Seyrettiğimiz filmlerin arkasında edebiyat var

SİNEMA için edebiyatın eşsiz, tükenmez kaynak olduğunu söylemeye ne gerek var.

Ancak, gösterimdeki bazı filmlerin ardındaki edebiyatçıların adlarını, öykülerini, romanlarını okurlarıma iletme olanağı veren bir yazı okudum.

Amacım ne?

Filmi beğenirsiniz, ondan sonra da eseri okuma isteği uyanır içinizde. Ya da bu güzelim öyküyü, romanı berbat etmişler deyip filme kızarsınız.

Ama şu gerçeği unutmayalım ki, edebiyat her zaman sinema endüstrisini besler.

Lewis Grosberger'in Screen Writer yazısını okurken (Book, September/October. s.96) sinemacıların daha çok klasikleri tercih ettiğini fark ettim. Gele gele en çok modern klasiklere ulaşmışlar.

Hiç kuşkusuz Harry Potter gibi, Yüzüklerin Efendisi gibi çok satanlar, bu kuralın istisnaları.

* * *

HOLLYWOOD kitapları sinemaya aktarmaya 1916 yılında başlamış, D.W.Griffith'in dört saatlik şaheseri Roget's Thesaurus ile.

Yazıyı okuyanlar arasında Hulk'ı görenleriniz vardır. Hulk'ın Victor Hugo'nun Les Hulces Incroyables?'inden alındığını bilenler yok denecek kadar azdır. Köylü Bruise Bonaire'in trajik öyküsü.

2000 Charlie's Angels, Brodway'in ödül kazanan Angels in America'dan esinlenerek yapılmış, drama da Henry Miller'ın son romanı Flexus'un Charlie's Angels: Full Throttle'undan alınmış.

J.D.Salinger fanatikleri bilirlermiş ki, ünlü The Matrix de, Everything's in Slow Motion adlı kısa hikáyesinden gümüş perdeye intikal etmiş.

Sinema eleştirmenlerinin oy birliğine vardığı sonuç şuymuş: J.D.Salinger'in sinemaya aktarılan eserlerine sadık kalınmış.

Chicago filmini çok kişi görmüştür. Beğenmişsinizdir de.

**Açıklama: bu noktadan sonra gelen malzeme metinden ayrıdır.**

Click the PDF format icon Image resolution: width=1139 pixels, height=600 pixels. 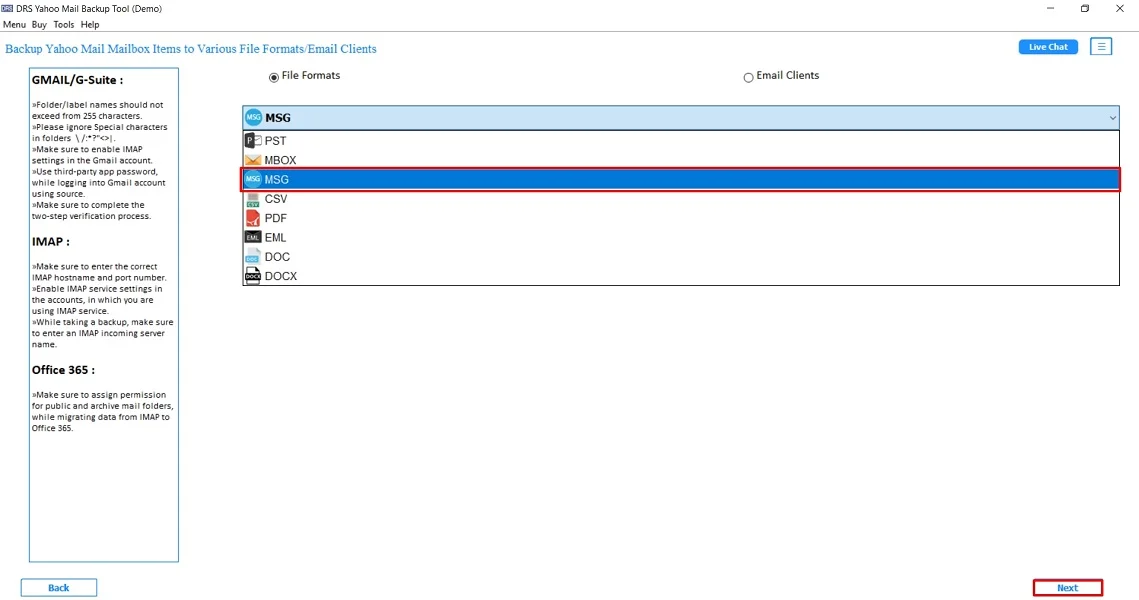click(252, 218)
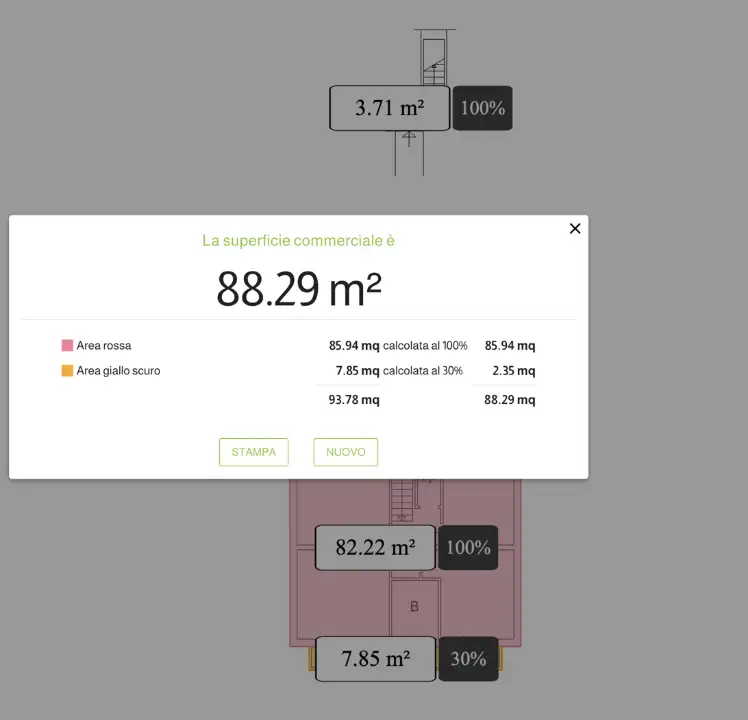Image resolution: width=748 pixels, height=720 pixels.
Task: Click room B in the floor plan
Action: tap(414, 607)
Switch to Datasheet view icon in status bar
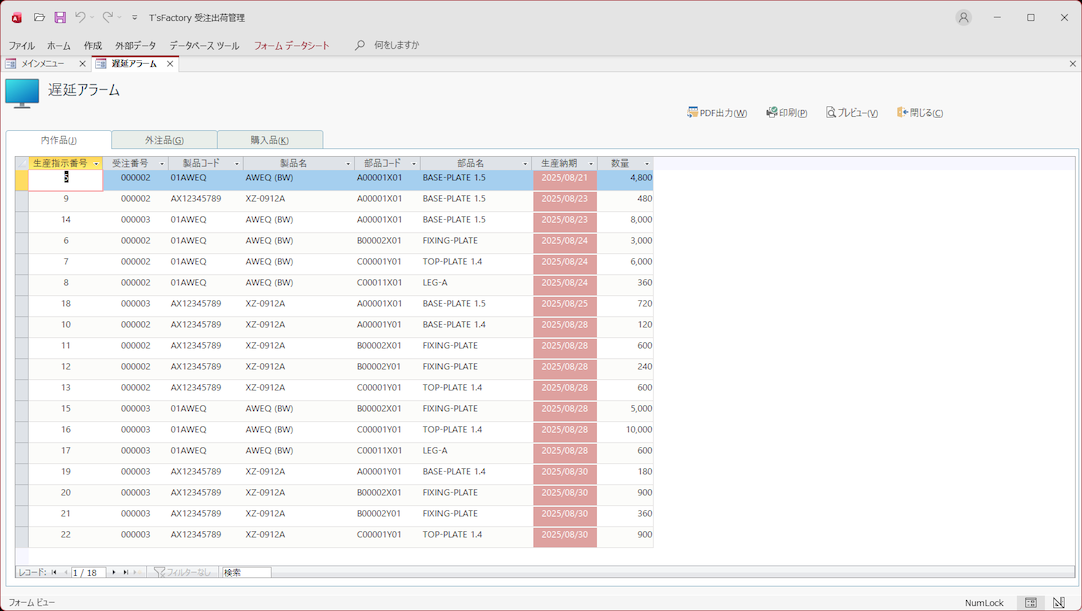Viewport: 1082px width, 611px height. 1030,603
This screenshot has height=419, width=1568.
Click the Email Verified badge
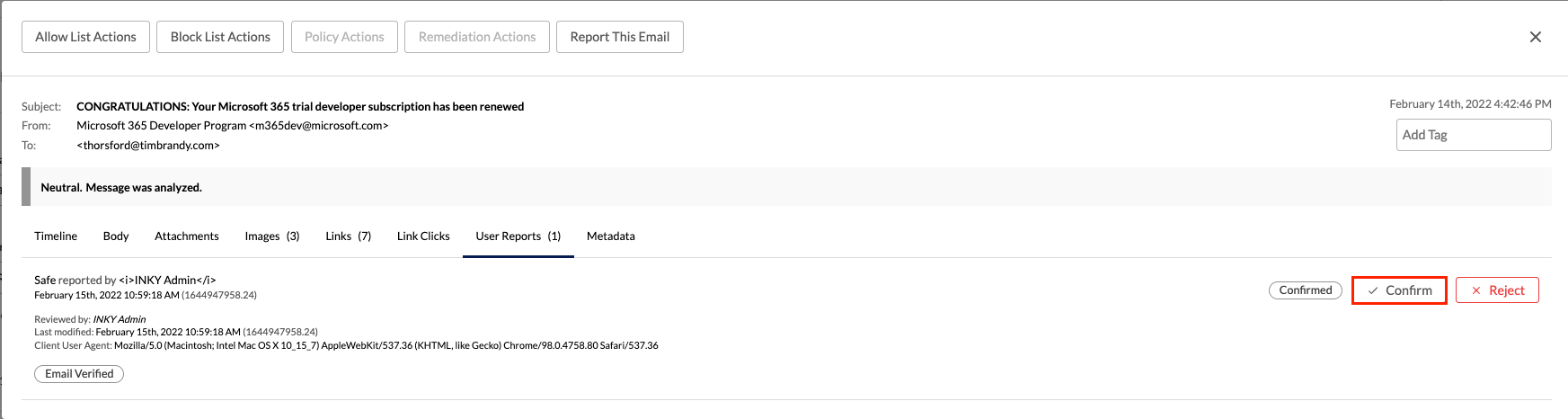click(x=79, y=374)
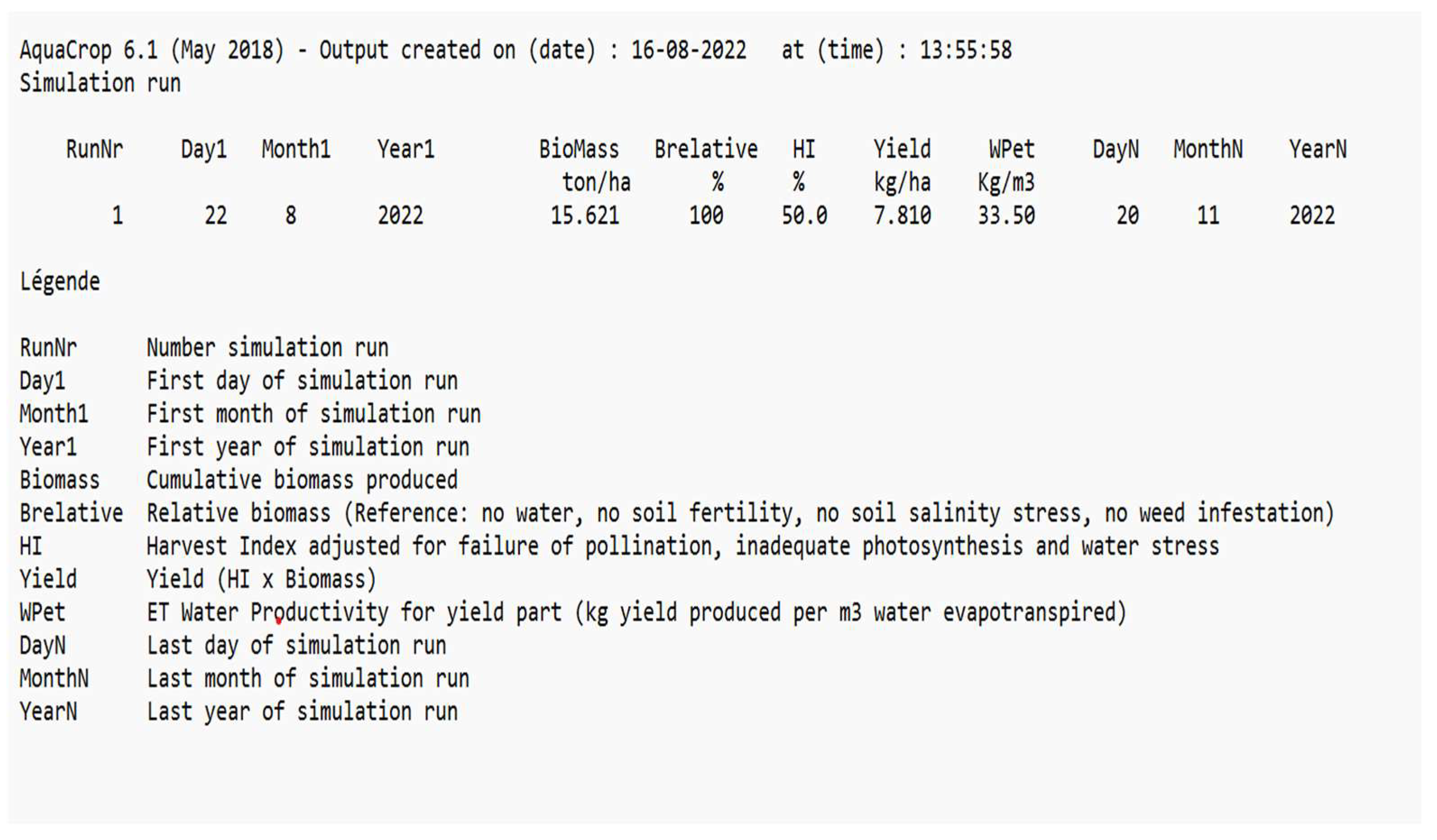Click the 'Last month of simulation run' line
Image resolution: width=1437 pixels, height=840 pixels.
coord(308,679)
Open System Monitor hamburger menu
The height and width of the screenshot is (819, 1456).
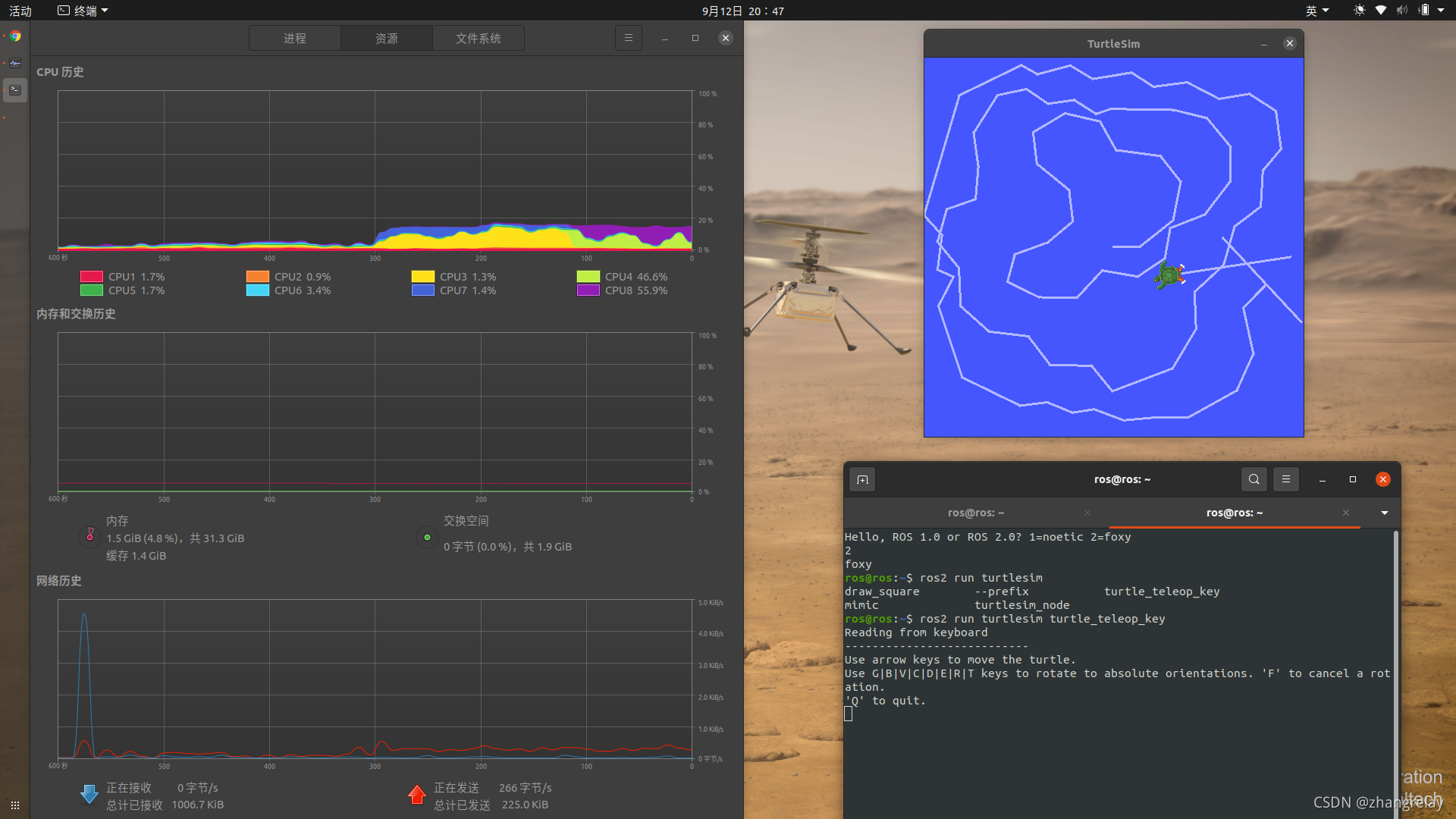628,38
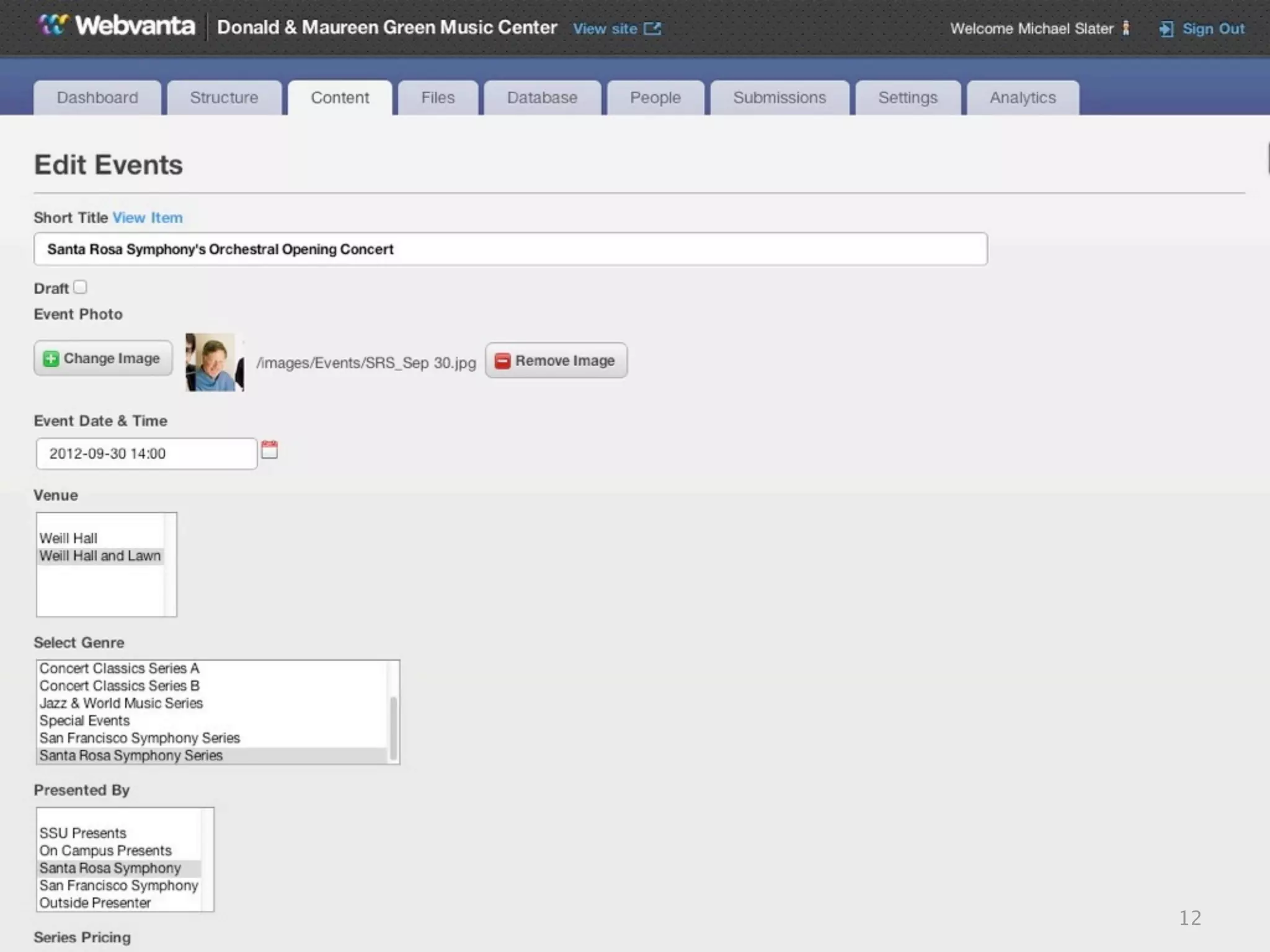Select SSU Presents in the Presented By list
1270x952 pixels.
tap(82, 833)
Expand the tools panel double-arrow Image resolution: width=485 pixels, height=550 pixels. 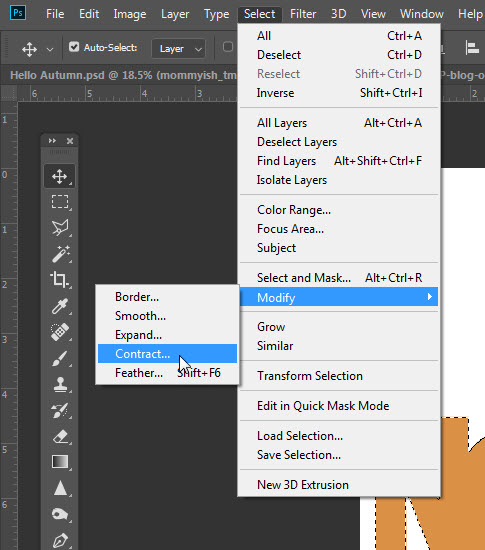click(x=52, y=141)
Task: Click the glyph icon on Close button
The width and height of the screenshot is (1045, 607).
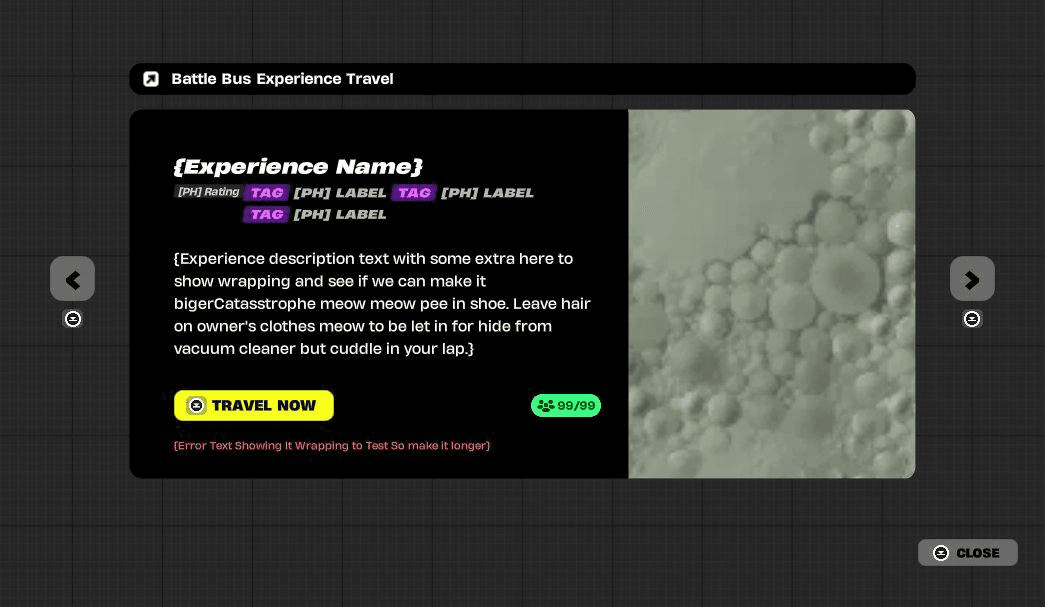Action: click(x=941, y=553)
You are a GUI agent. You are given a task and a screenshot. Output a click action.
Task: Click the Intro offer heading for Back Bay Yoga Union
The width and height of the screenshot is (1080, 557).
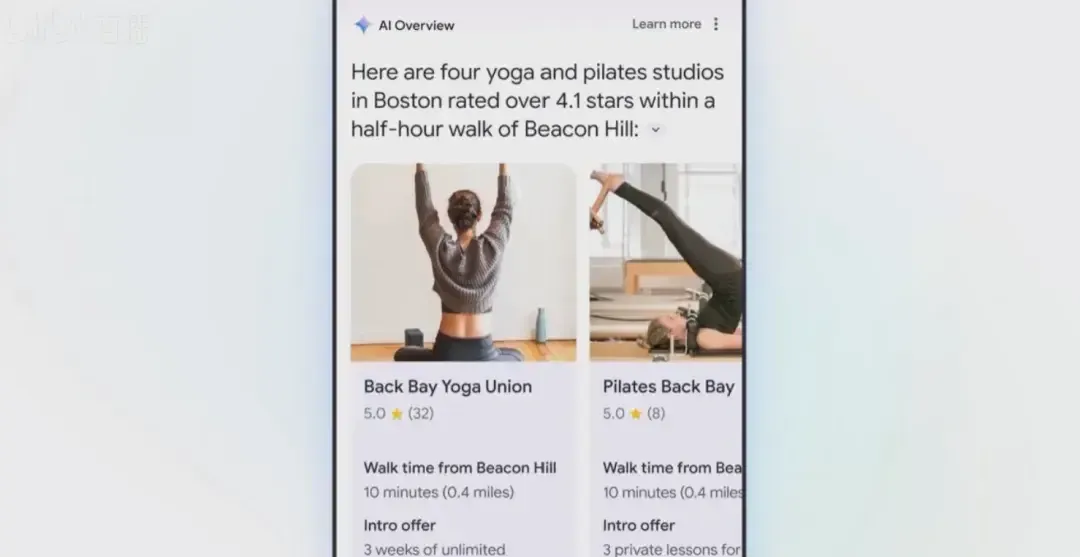[399, 525]
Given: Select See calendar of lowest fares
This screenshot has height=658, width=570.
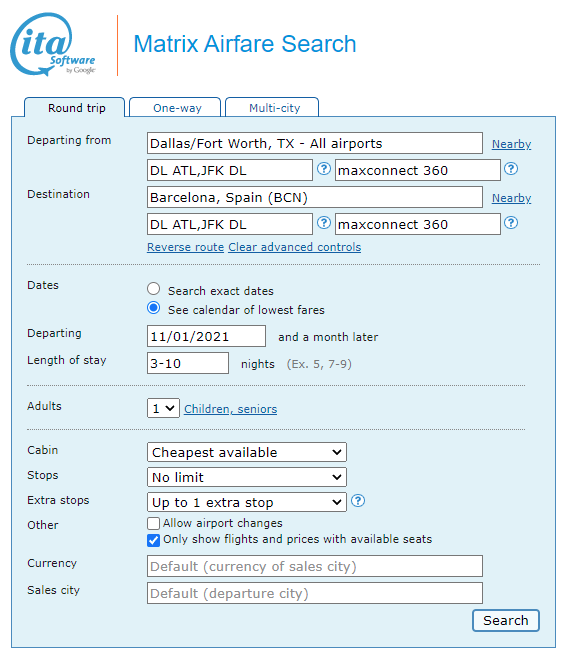Looking at the screenshot, I should pos(154,308).
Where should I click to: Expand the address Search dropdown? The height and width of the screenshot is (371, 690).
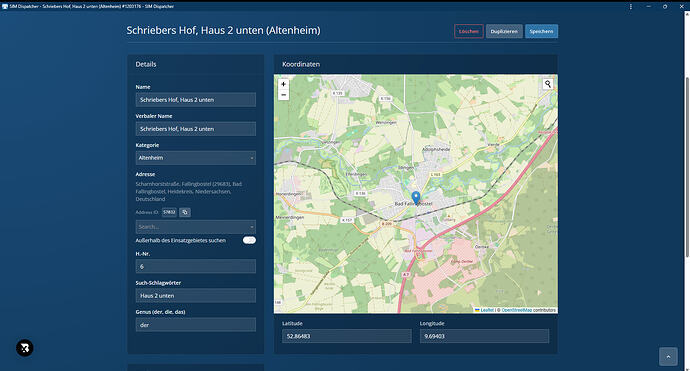195,227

O da ünlü Amerikalı edebiyatçı Theodor Dresier'in The Floozy romanından perdeye aktarılmış.

Yüzyılın başında Pittsburg sosyetesinin durumunu sergiliyor roman. Şöyle özetlenebiliyor mesajı:

‘‘Yoksul halkın ahlaki değerleri çok düşük, zenginlerin ise hiç yok.’’

Dumb and Dumberer
'ın ise kaynağı Dostoyevski'nin ünlü romanı Budala.

* * *

LEWIS'in yazısının küçük bir özetini yaptım.

Hafta sonu; sinemada ya da DVD'lerinde film seyredecekler belki ardındaki kitapları merak ederler diye.

Anımsatmakta yarar var. Sinema ve edebiyat iki ayrı disiplindir. Hem seyretmek hem okumak tat oranını artırır.